## Start Listed entries

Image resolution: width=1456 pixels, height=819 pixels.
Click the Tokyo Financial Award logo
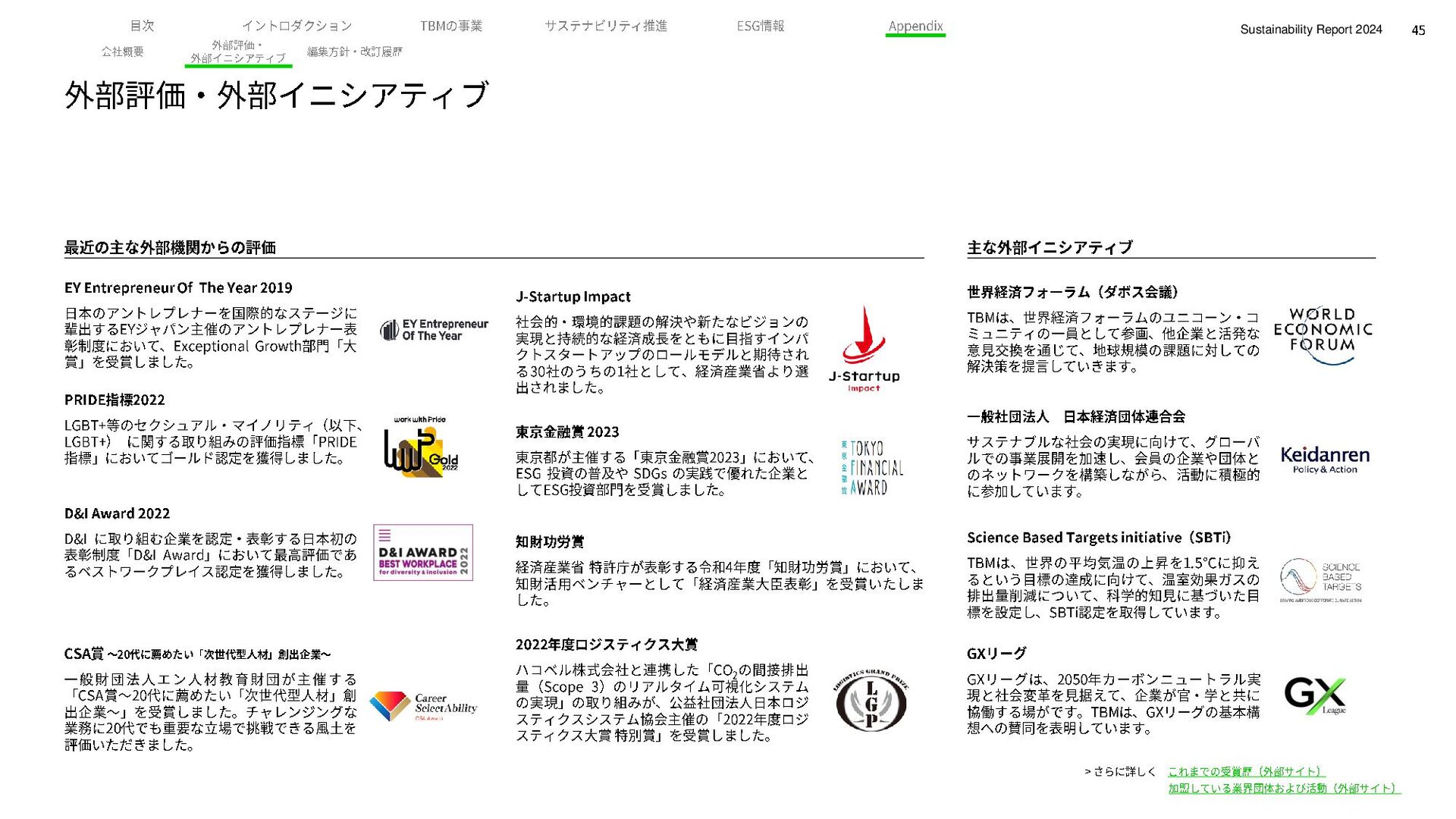pyautogui.click(x=872, y=468)
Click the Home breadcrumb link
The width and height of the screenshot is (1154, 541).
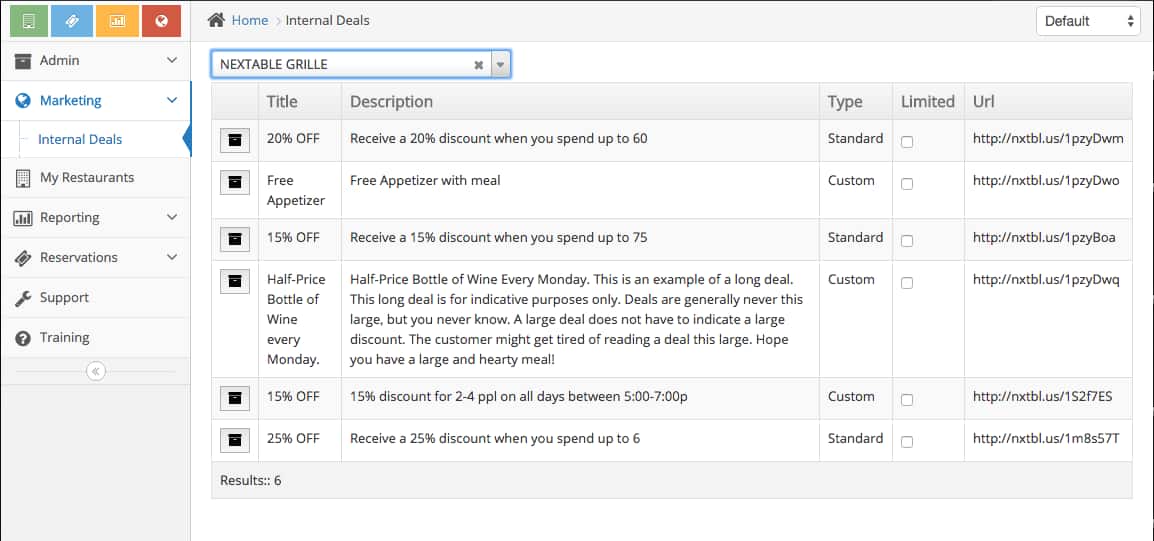(x=249, y=20)
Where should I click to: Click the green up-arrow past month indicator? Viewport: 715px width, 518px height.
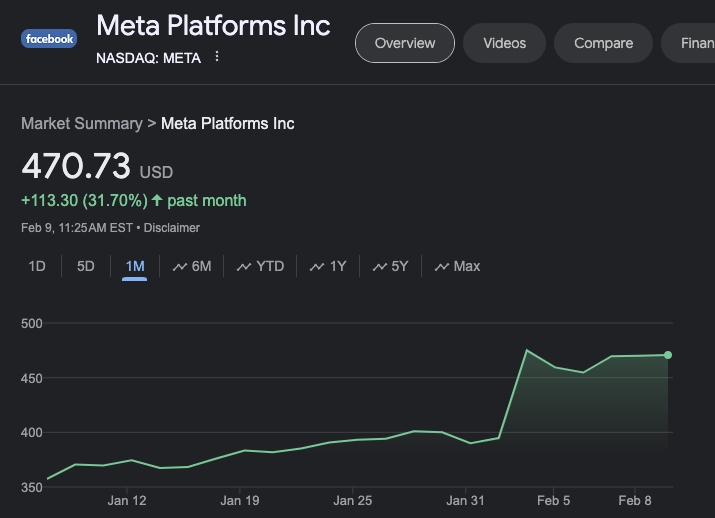tap(157, 200)
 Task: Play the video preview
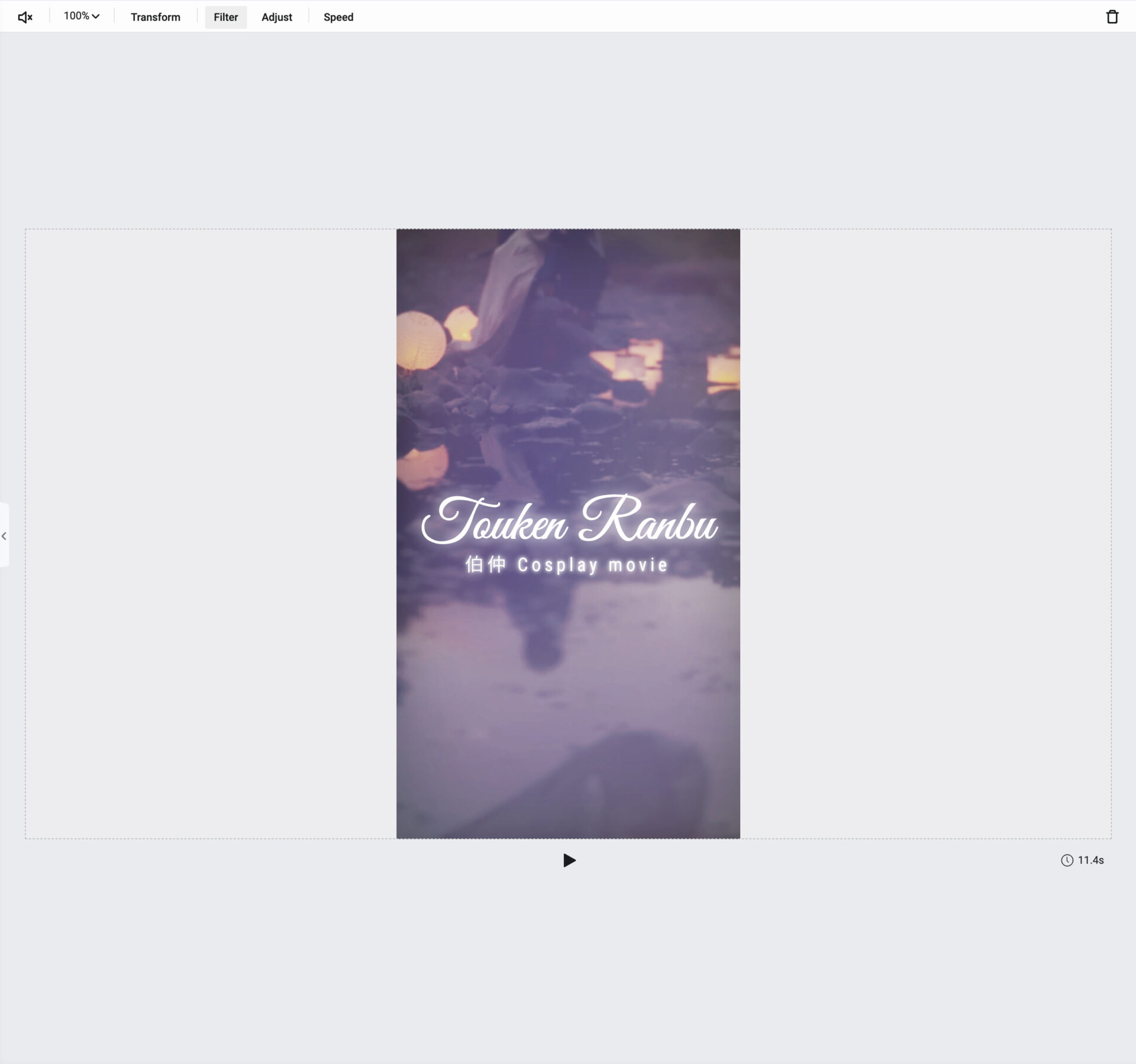[x=569, y=860]
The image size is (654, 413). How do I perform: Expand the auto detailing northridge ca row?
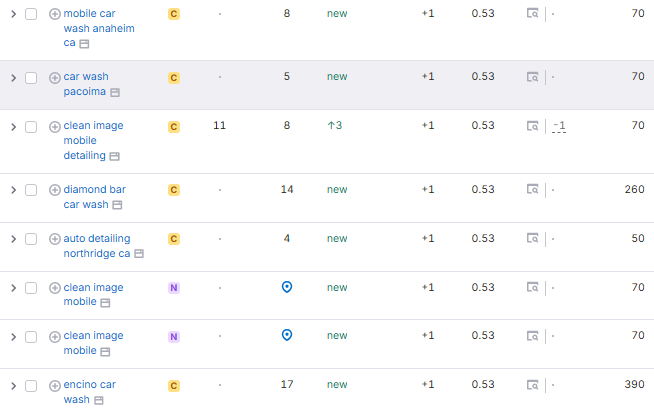[x=13, y=239]
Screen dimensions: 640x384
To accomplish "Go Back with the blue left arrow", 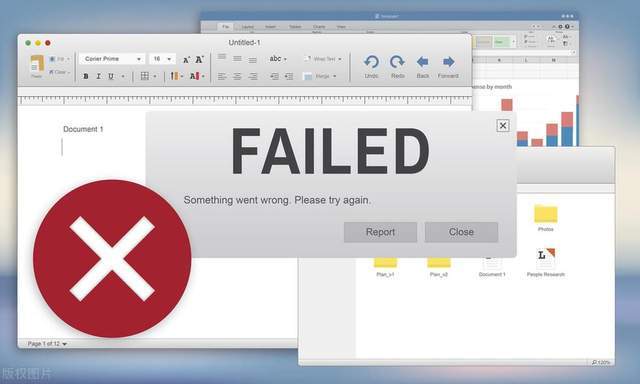I will click(x=422, y=62).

## End Listed entries

**Brief:**
Count the lines in the entries above that contain the string "height", treating uppercase and lowercase as different. Reply with the number alone.

**Exercise solution:**
3